Smacoviridae is a family of single-stranded DNA viruses. The genomes of this family are small (2.3–2.8 kilobases in length). The name Smacoviridae stands for 'small circular genome virus'. The genomes are circular single-stranded DNA and encode rolling-circle replication initiation proteins (Rep) and unique capsid proteins. As of 2021, 12 genera and 84 species are recognized in this family. The viruses in this taxon were isolated from faecal samples from insects and vertebrates by metagenomic methods. Little is known about their biology.

==Taxonomy==
The family Smacoviridae is the sole member of the order Cremevirales and together with other families of CRESS DNA viruses is included within the phylum Cressdnaviricota.
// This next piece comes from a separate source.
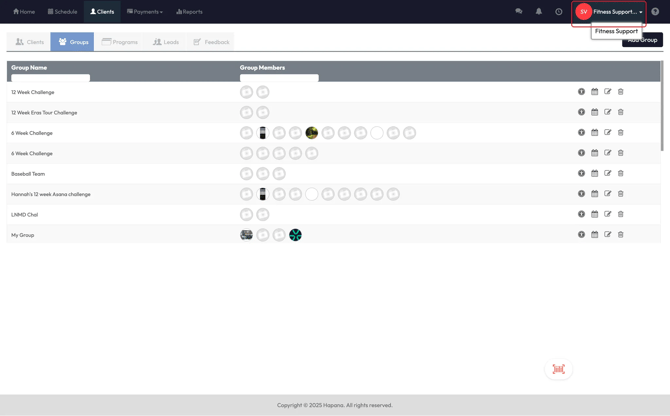Expand the Payments dropdown menu

tap(145, 12)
The family currently includes the following genera:
- Babosmacovirus
- Bonzesmacovirus
- Bostasmacovirus
- Bovismacovirus
- Cosmacovirus
- Dragsmacovirus
- Drosmacovirus
- Felismacovirus
- Huchismacovirus
- Inpeasmacovirus
- Porprismacovirus
- Simismacovirus

==Biology==
These viruses have single stranded genomes of about 2.5 kilobases in length. The genome encodes two proteins, a Rep (replicator) and a CP (capsid) protein.